Simulations vs. observations: 2012-05-14 Agreement between the simulations and observations vs. κ:
Simulations vs. observations: AR 11476 • Best agreement is achieved: • for Stokes I maps: for the Maxwellian distribution; • for Stokes V maps: • in the eastern hemisphere: for the Maxwellian distribution; • in the western hemisphere: for κ≈ 7 – 20; • for ηmax: for κ≈ 7 – 20 (except of two cases near the disk center).

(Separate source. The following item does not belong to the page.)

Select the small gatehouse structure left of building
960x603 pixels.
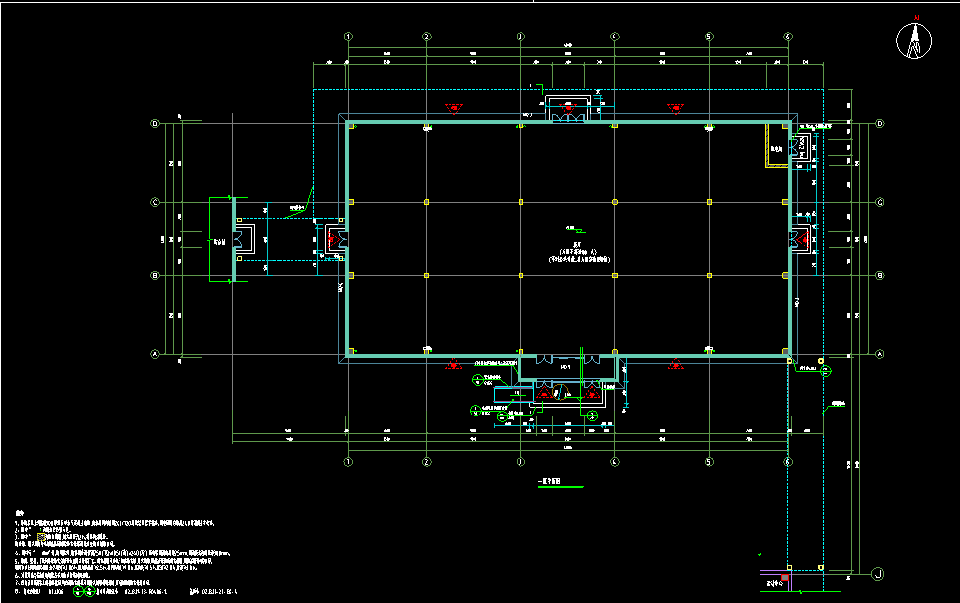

Conclusions • Gyroresonance microwave emission is a powerful diagnosing tool for kappa-distributions in the solar corona; polarization of the emission is especially sensitive to the distribution type; however, it is also sensitive to other minor details of the model, such as the magnetic structure and the heating law. • We have computed the gyroresonance emission for the solar active region AR 11476 for different κ indices with the GX Simulator code and compared the results with the observations of the Siberian Solar Radio Telescope. • The best agreement of the simulated and observed intensity maps is achieved for the Maxwellian distribution (or for κ well above 20). • Comparison of the simulated and observed polarization maps are not yet conclusive in terms of the favorable kappa-index: • Sometimes, the simulations/observations favor the presence of kappa-distribution (with κ≈ 7 – 20). • Different comparison criteria favor different indices. • The simulations are not yet perfect enough to reproduce the structure of the polarization maps in detail. • Ways to improve the diagnostic capability of the microwave observations: • Using more accurate models of the magnetic field and plasma in the active regions. • Improving spatial resolution of the radio telescopes. • Using multi-wavelength microwave observations (SRH, EOVSA, MUSER).